# [Wet Thumb Forum]-An "El Natural" vase?



## flagg (Nov 29, 2004)

Ok, here's what I'm thinking. I have a wide, shallow vase (maybe about 10" in diameter and 5" or 6" tall). Right now it has some desert soil and two succulents... What I'm thinking is of taking out the plants and most the soil, leaving a 2" layer of soil, covering that with about 2" of small gravel and filling with water. That would leave just about an 1" or so of water go grow some short emergent-growing plants... Do you think this would work? The main obstacle I was thinking was that there'd be no fish and so no waste and extra food to provide the gravel with the nutrients it would need so the plants can do well long-term... What do you think?

As for plants, so far I had thought of Marsilea Quadrifolia which seems to be able to grow in shallow water and doesn't get very tall. Any suggestions for a taller plant? I was thinking some kind of pond marginal (a lilly perhaps?) but wasn't sure if those needed lots of space or would keep in only an inch or so of water... Anybody know of any other plants that I could try?

thanks in advanced for your input!

-ricardo


----------



## DataGuru (Mar 11, 2005)

-- What this exercise asks --
**A)** Answer these questions about the forum thread on the "El Natural" vase:
(i) What diameter does the poster estimate for the vase?
(ii) What is currently planted in the vase?
(iii) Which plant had the poster already considered for growing in shallow water?
**B)** Resume the forum thread on the "El Natural" vase from its last line and continue it.
The material placed after this point comes from a separate source.

-- Recorded information --
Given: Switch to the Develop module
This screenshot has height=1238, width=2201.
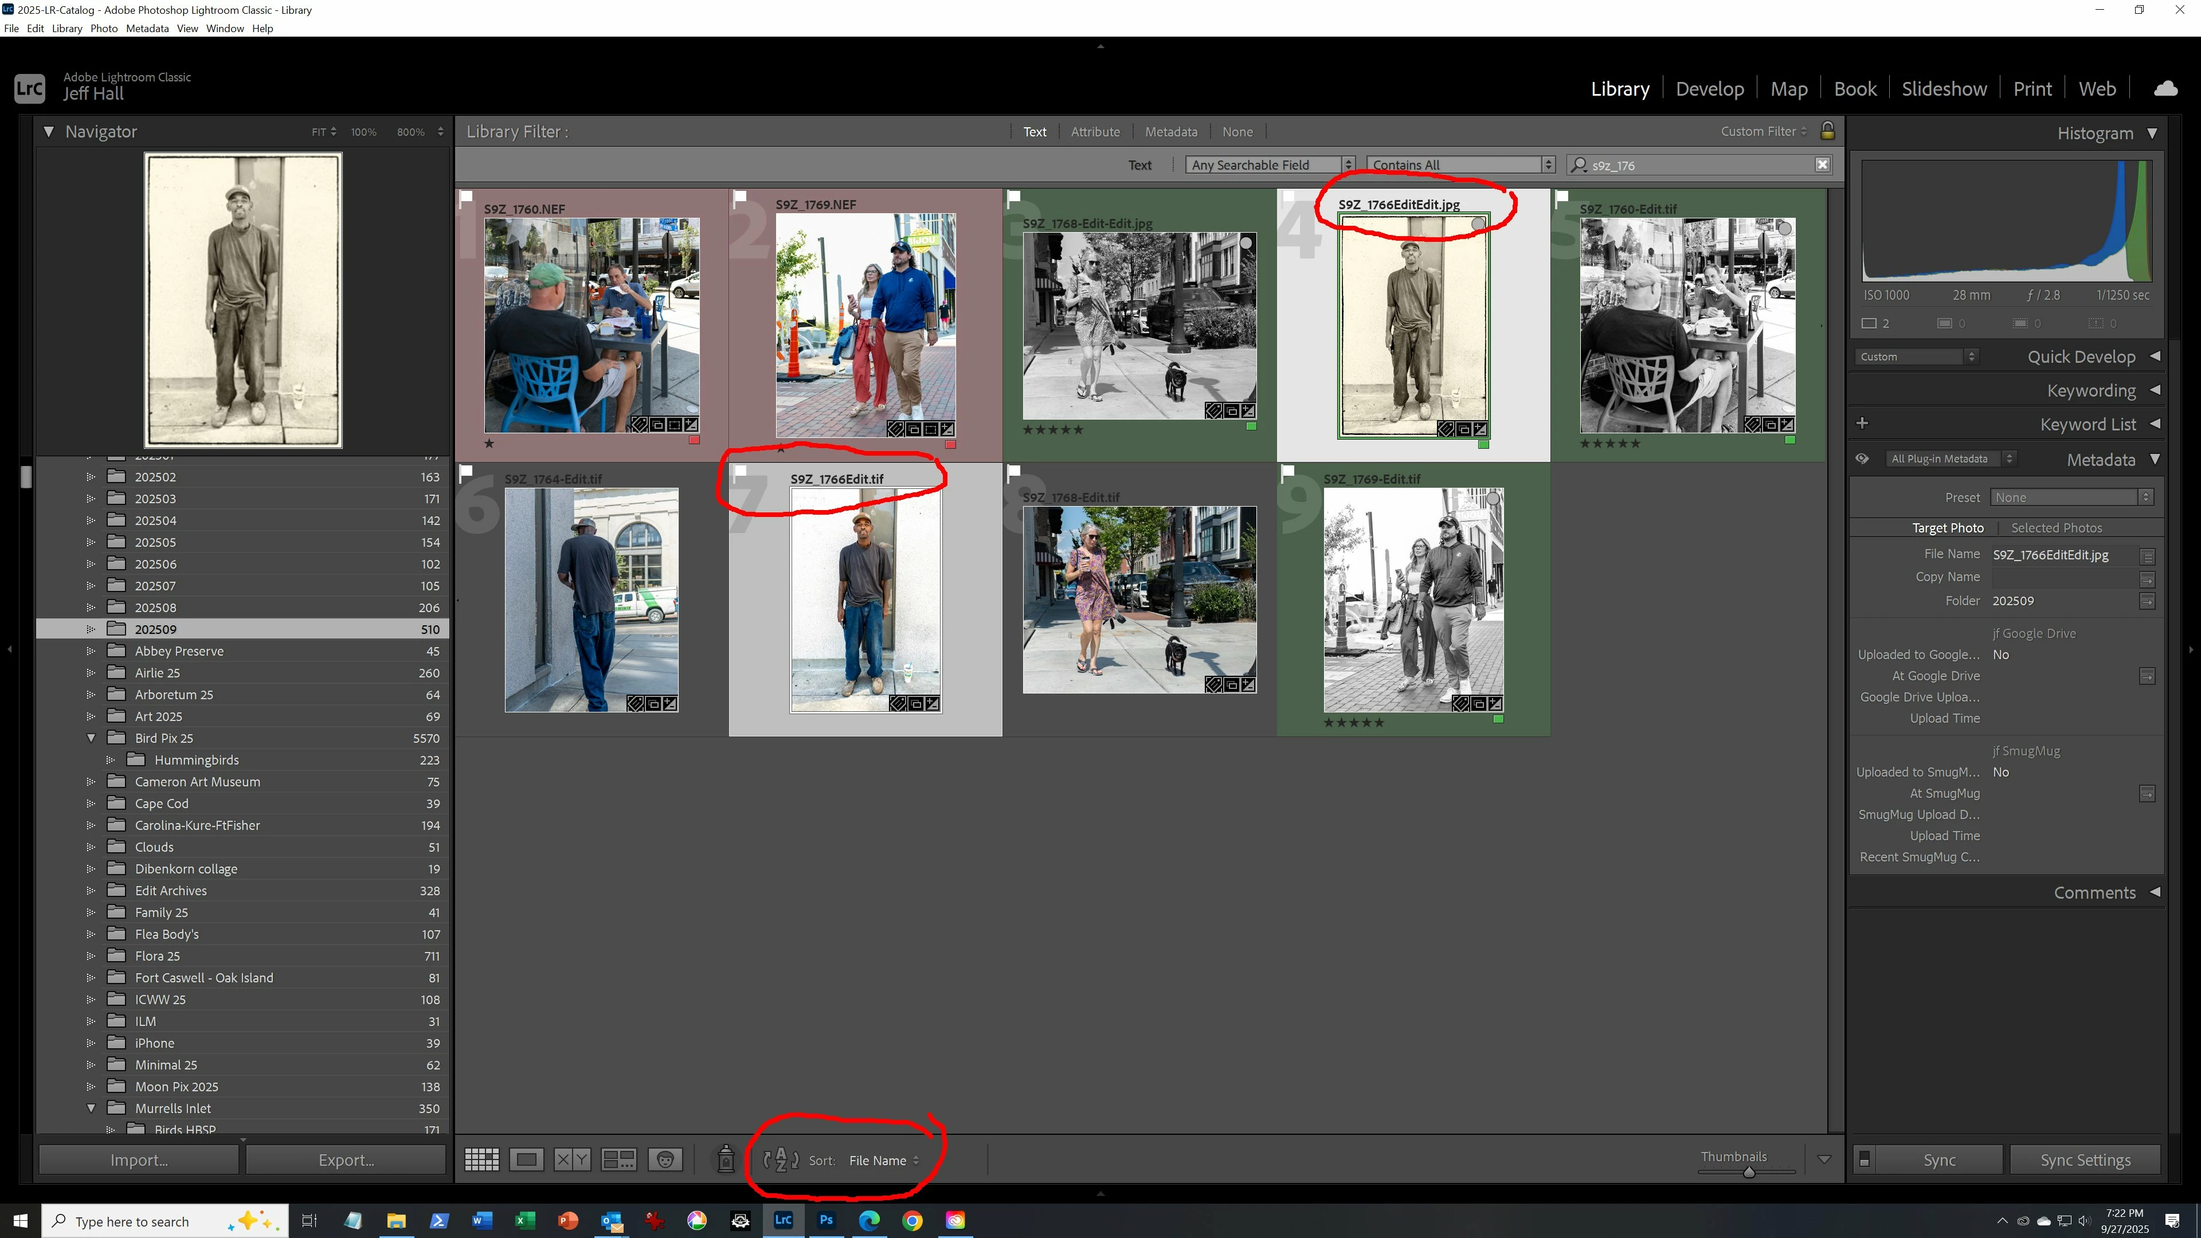Looking at the screenshot, I should (x=1709, y=89).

-- Expected results --
**A)**
(i) About 10 inches.
(ii) Two succulents, in desert soil.
(iii) Marsilea Quadrifolia.

**B)**
I think with something that small it'd be a pain in the you know what keeping it topped off with water. I've been mulling over it myself since I picked up a similar vase at a garage sale recently.


----------



## dwalstad (Apr 14, 2006)

I think that you could get by with 1 inch of soil a 1/2 inch of sand/gravel allowing yourself more water for the plant. 

This might be nice for snails or some cardinal shrimp? You could toss in fishfood and the little animals would digest the food into plant nutrients. 

It's worth trying. You might be able to grow plants in this that wouldn't do well in a regular aquarium.


----------



## javalee (May 8, 2006)

I've actually got something like this in my window from Diana's suggestion of doing soil tests. I had filled a quart jar with an inch of generic potting soil and an inch of gravel, but I also threw in (planted, rather) two lucky bamboo stalks. This was months ago and I still have it because it's turned out nice.

The bamboo is growing like crazy out the top (the way a plant in a vase should look) and I've got a clump of java moss pearling in there and a tiny java fern. There are some kind of teeny tiny beetle-like critters thriving in there (they must have been in the soil or rocks), in fact I posted about them earlier. There's only enough algae to see with a microscope







, but perhaps these critters eat it? I pour water in to top it off and occasionally pour enough to flush some out. I only just recently starting adding one piece of fishfood every few days.

I wish the java moss in my tanks looked that happy! It must be all the sunlight it gets, no direct, but pretty bright indirect all day.

I think your idea would work well. If mine were larger, I'd definitely add some shrimp. Right now, I like watching the "underwater beetles" that have continued to survive. It's just a mini-mini-Walstad tank.


----------



## Miss Fishy (May 13, 2006)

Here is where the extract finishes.